Your highest five years of salary are used to determine your retirement benefit. The five years do not have to be consecutive. However, it must be 60 consecutive months if your high-five is being used in a combined service calculation with another retirement plan.

Average monthly salary is based on gross salary. Contributions to your MNDCP, Health Care Savings Plan (HCSP), Social Security, etc. do not lower your high-five average monthly salary.


Sick & vacation leave pay

  • Sick and vacation leave you use before you end your employment is included in your high-five average salary.

  • Retirement deductions are not taken on unused sick or vacation leave paid in a lump sum after you end employment; therefore, unused leave payoffs are not included in your high-five average salary.

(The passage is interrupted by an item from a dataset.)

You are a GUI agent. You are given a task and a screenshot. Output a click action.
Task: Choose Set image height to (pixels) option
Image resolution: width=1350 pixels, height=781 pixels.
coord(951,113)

How to calculate your high-five average monthly salary

When calculating your high-five average monthly salary, we use the highest five years rather than a calendar or fiscal year salary. For example, your high-five average salary could start on March 1 and run through February. It is important to note that the five years do not have to be consecutive. However, each year of your high-five needs to have the same start and end date.

Your employer reports your salary along with your retirement deduction each pay period to MSRS. This allows us to accurately calculate your high-five average monthly salary.

Example of the calculation to determine your average monthly salary:

 

The assumptions

Year
1
2
3
4
5

Total

Earnings
$58,000
59,000
60,000
61,000
62,000

$300,000

The calculations

 $300,000 (total high-five salary)

  ÷ 60 months

  $5,000    (average monthly salary)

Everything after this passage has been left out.